Zebraliśmy potrzebne sprzęty i wytypowaliśmy osoby na tak zawną przynętę. Udało się omówić szczegóły w ostaniej chwili. Nasz klaun oraz nasi towarzysze właśnie go tu ściągnęli. Oni przebiegli przez pułapkę a gdy klaun na niej stanął wpadł w nią. Udało nam się.
-I złapaliśmy klauna mordercę. Jeju teraz się serio czuje jak w scooby doo.
-Jeszcze nie wiemy kim on jest. Trzeba to odkryć przed końcem odcinka. I jeszcze wezwać gliny?
-No,a jak. Zawsze tak było.
Wypuściliśmy go z sieci i zdjęliśmy maskę. Okazało się,że to nasz "kolega" którego przezywano Gangsterek.
-Serio Gamgster? Co ci na mózg padło?
-Halloween jest. Szkoda,że nie widzieliście swoich przestraszonych min.
-Eh,daruj sobie.
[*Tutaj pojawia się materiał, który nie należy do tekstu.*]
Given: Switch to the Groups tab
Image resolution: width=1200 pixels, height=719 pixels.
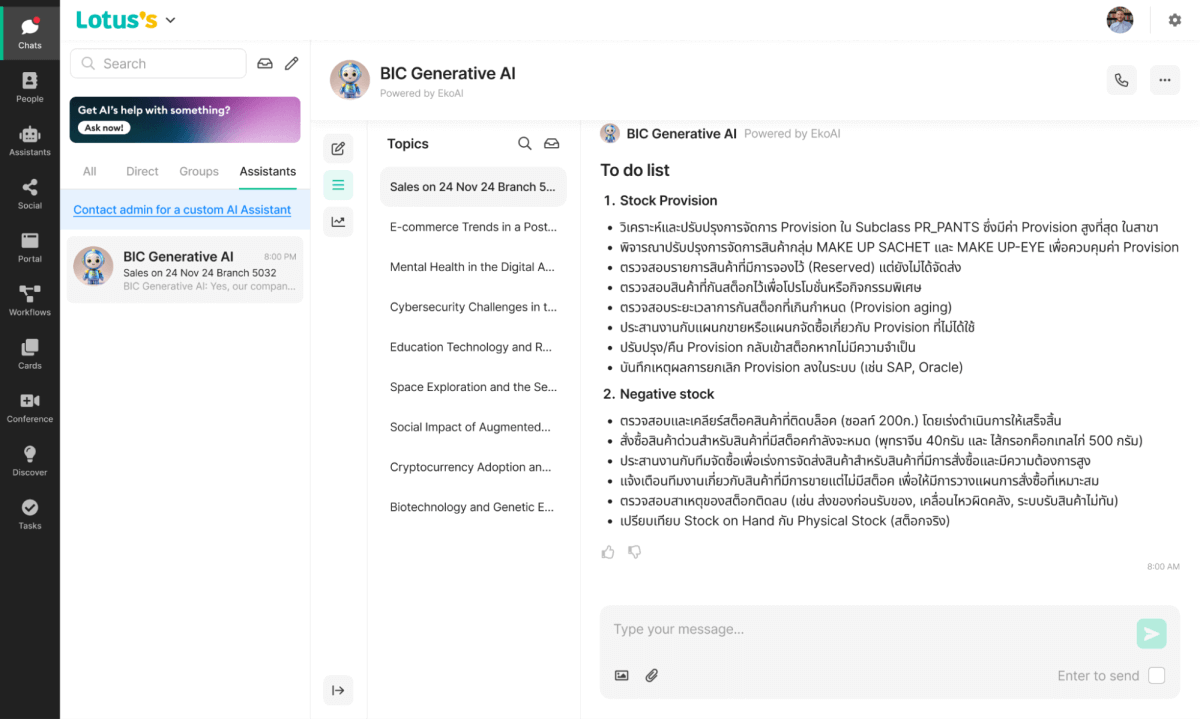Looking at the screenshot, I should tap(199, 172).
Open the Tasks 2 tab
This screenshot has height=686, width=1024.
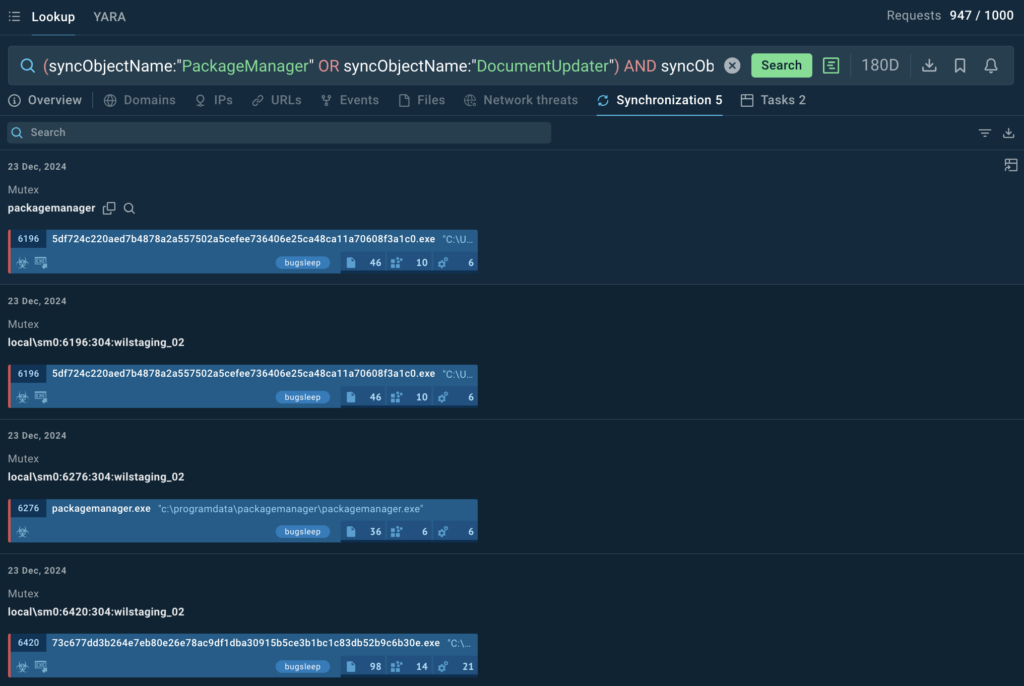[773, 100]

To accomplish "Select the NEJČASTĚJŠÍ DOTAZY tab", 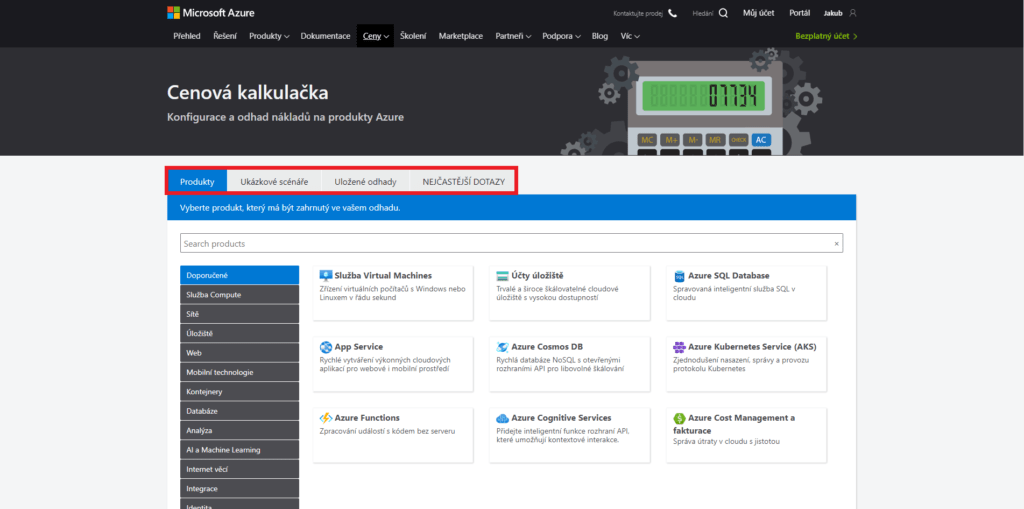I will [x=463, y=182].
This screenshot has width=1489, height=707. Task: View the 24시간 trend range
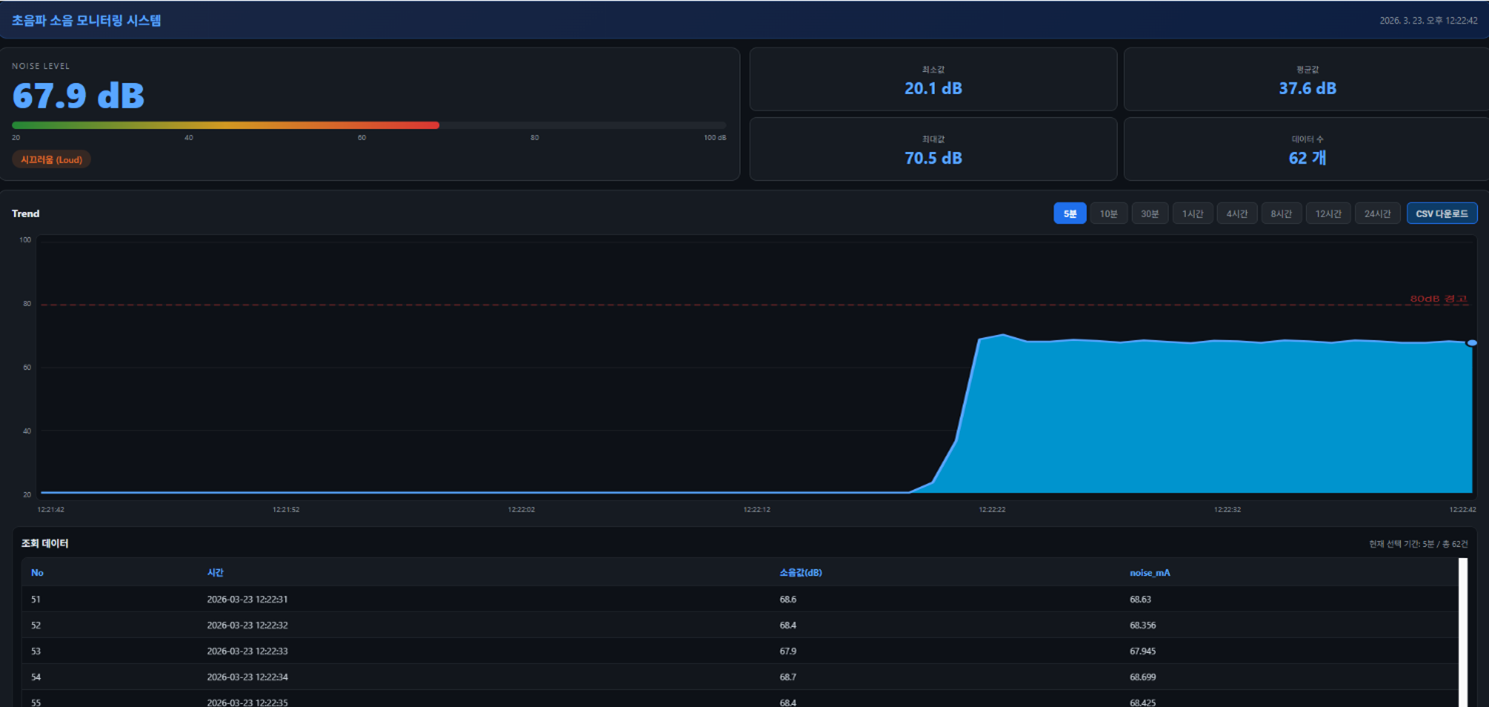[x=1377, y=214]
Następnym razem my się odpłacimy.
-Powodzenia w myśleniu do przyszłego roku.
Po tych słowach wyszedł zadowolony.
-Mam już plan,jak go przestraszyć i bie będzie musiał czekać na to rok..
Maciek objaśnił nam szczegóły a my zabraliśmy przebrania i zakradliśmy się do jego domu. Plan polegał na tym by wystaszyć go udając ducha jego wujka,który zmarł kilka lat temu. Halloween to do tego najlepsze święto. Zaczęliśmy wołać go po imieniu strasznym głosem. Chyba się udało. Wyszedł z domu do ogrodu przestraszony. Kiedy zobaczył ducha zaczął krzyczeć jak "opętany" i przepraszał za to co zrobił. Kiedy już wystarczająco dużo się na przepraszał reszta osób wyszła z ukrycia. Zaczęliśmy się śmiać.
-Ale co tu się... Jak wy to? To nie był wujek?
-Hahahaha dałeś się przestraszyć.
-Ja się niczego nie bałem o czym wy mówicie?
Próbował udawać twardego lecz mu to nie wychodziło.
-Ciekawe,że się nie bałeś.
Chłopaki pokazali mu nagranie.
-Dobra wygraliście zadowoleni?
-Teraz już tak.
-Wracamy do mnie oglądać horrory?
-My mamy jeszcze palny.
-Ja mogę iść.
-Okej,Maciek idzie z nami. Dozobacznia.
To było najbardziej pokręcone halloween w moim życiu-pomyślałam. Było się czego bać. Oby w przyszłym roku nie było tak strasznie. Wróciliśmy do mojego domu i nadal oglądaliśmy horrory. O 5 rano gdy skończył się ostatni film poszłyśmy z Mery spać. I tak minęła noc halloweenowa.